Maintain Live Count And Aggregate Cost

In your application calclate the cost of each call to the LLM and maintain a live count of input, thought and output tokens and the corresponding aggregate cost of each.

This will give you granular control over your token usage and costs. In the event the terms of the subscription you are on change you also have a good body of data to accurately predict your new token and cost range.

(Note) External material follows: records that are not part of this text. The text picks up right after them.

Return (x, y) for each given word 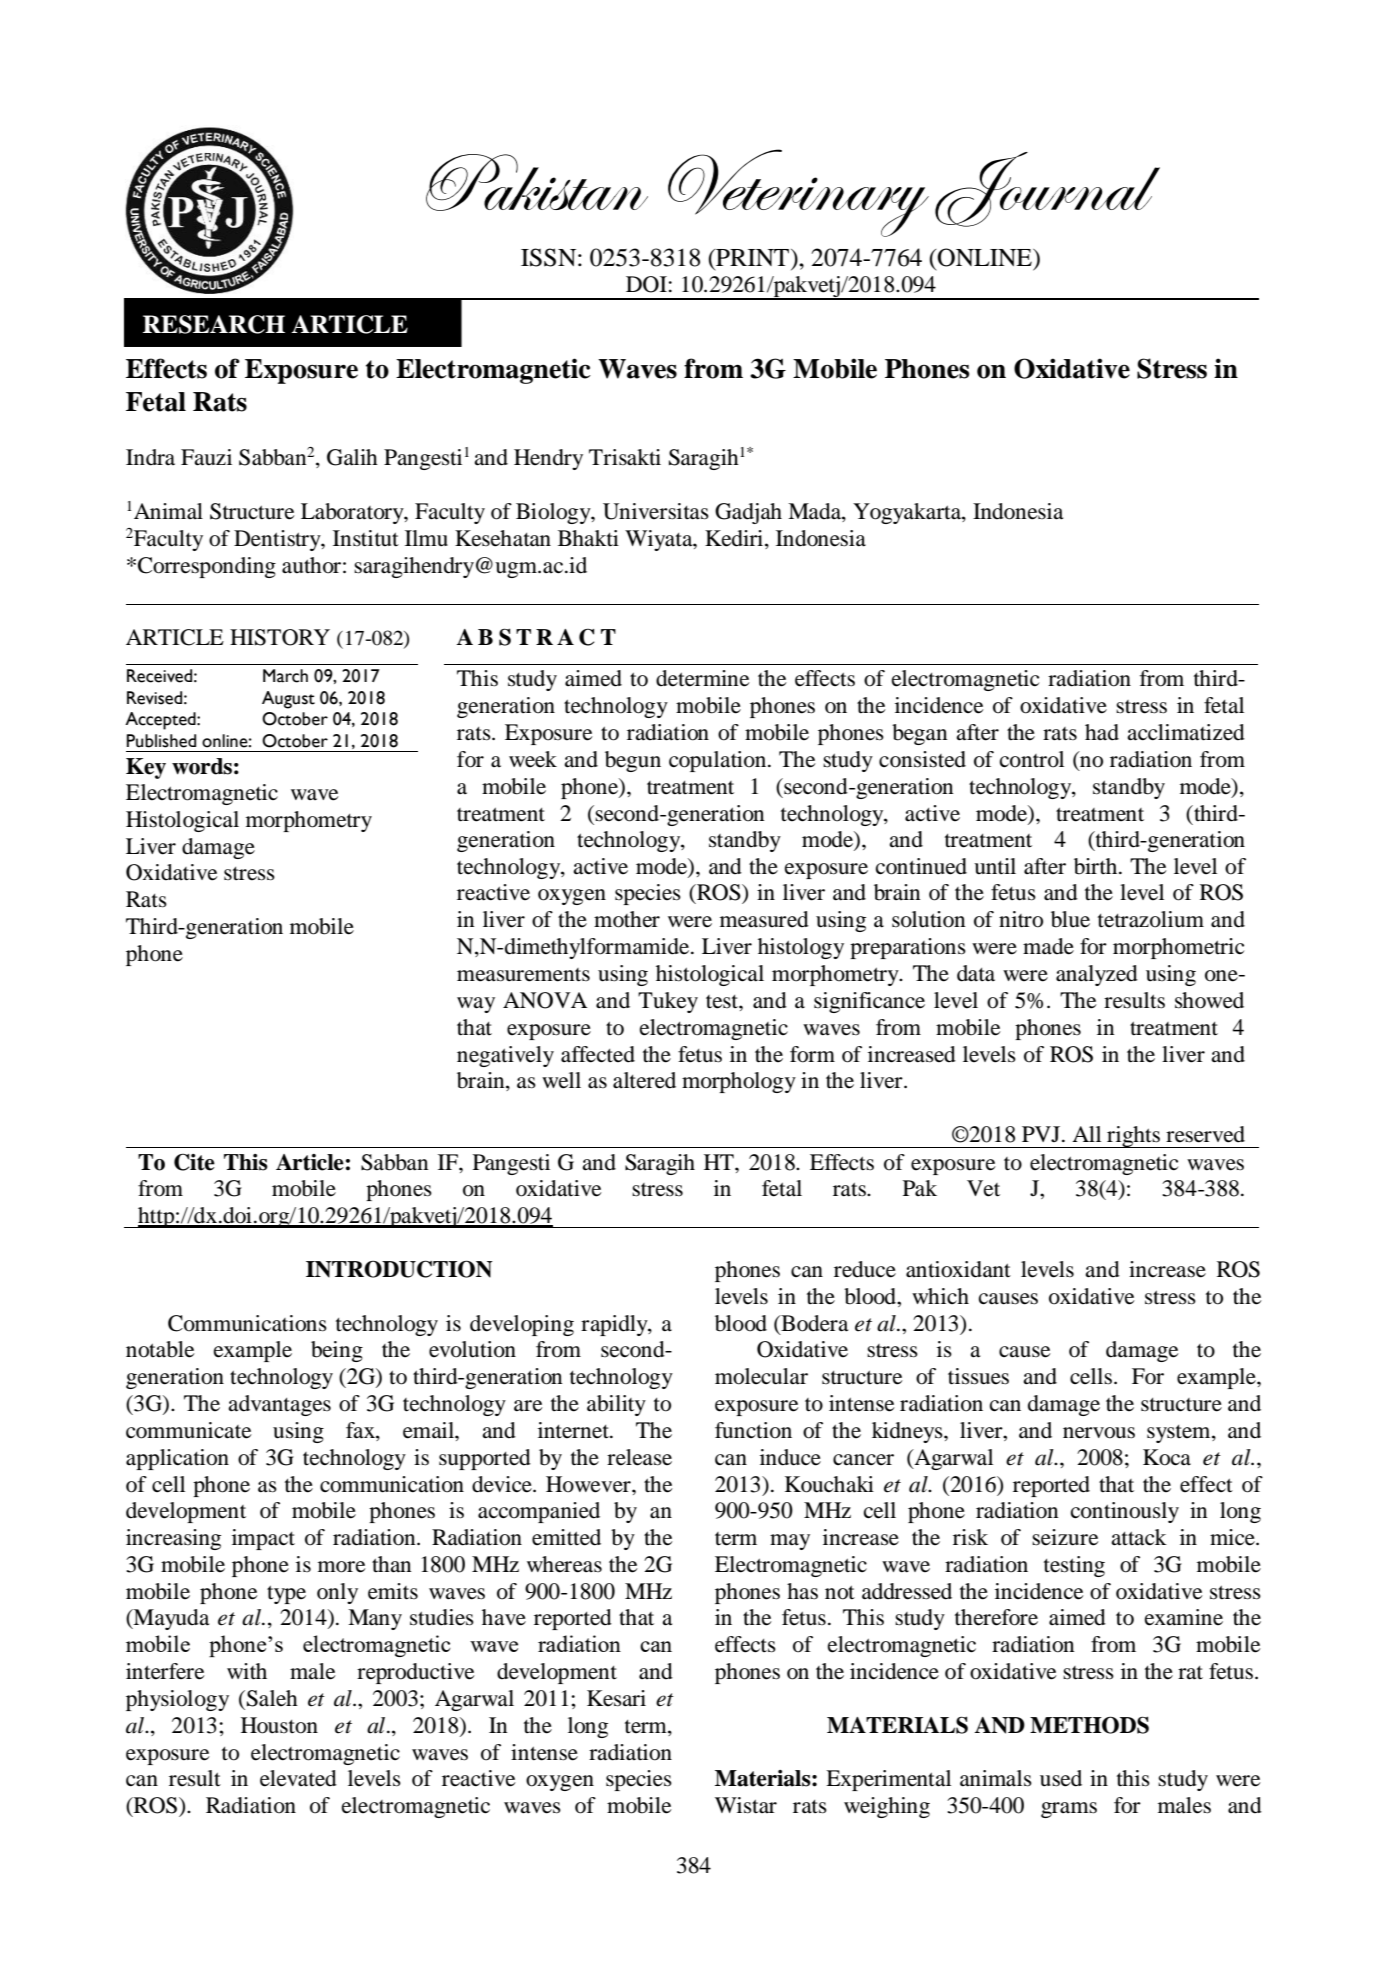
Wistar (746, 1805)
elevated (298, 1778)
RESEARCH (214, 324)
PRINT (753, 257)
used (1061, 1778)
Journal (1047, 189)
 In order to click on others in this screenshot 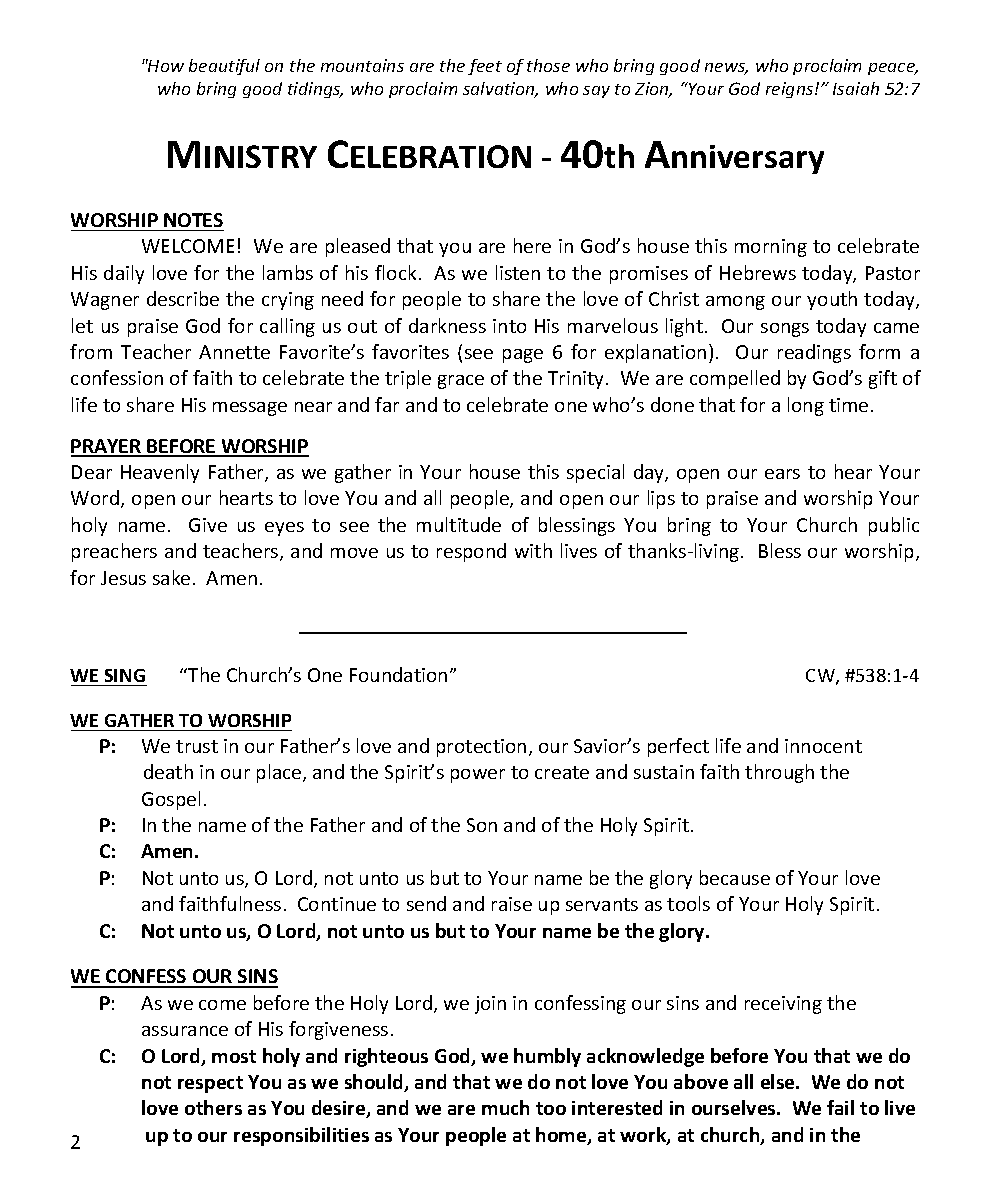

It actually makes sense to have a central databasee where you store the token counts and cost. Here is the code for a table to capture each call to the LLM and the token count and cost:

            use mydb;
drop table if exists token_cost;
create table token_cost
(
    id			bigint		auto_increment		not null	primary key,
    captured		timestamp				not null	default current_timestamp,
    captured_from	varchar(100)				not null,
    input_tokens	int	             			not null,
    thought_tokens	int					not null,
    output_tokens	int					not null,
    input_cost		double					not null,
    thought_cost	double					not null,
    output_cost		double					not null,
    index idx_token_cost_from (captured_from)
);

Note the use of an index on captured_from. Here is the code for a view to access the table:

            use mydb;
drop view if exists vw_token_cost;
create view vw_token_cost as
select id, captured, captured_from, input_tokens, thought_tokens, output_tokens,
    input_tokens + thought_tokens + output_tokens as total_tokens,
    input_cost, thought_cost, output_cost,
    input_cost + thought_cost + output_cost as total_cost
from token_cost;

A summary query can then be run against vw_token_cost to determine the live cost of each system.

            use mydb;
select captured_from, count(total_tokens) as token_count, sum(total_cost) as total_cost
from vw_token_cost
group by captured_from;

Output for my moder8 system in dev:

captured_from	token_count	total_cost
moder8	98	0.0067418

Future Enhancement

As a future enhancement you could create a table that defines the actual cost per 1M tokens for each system.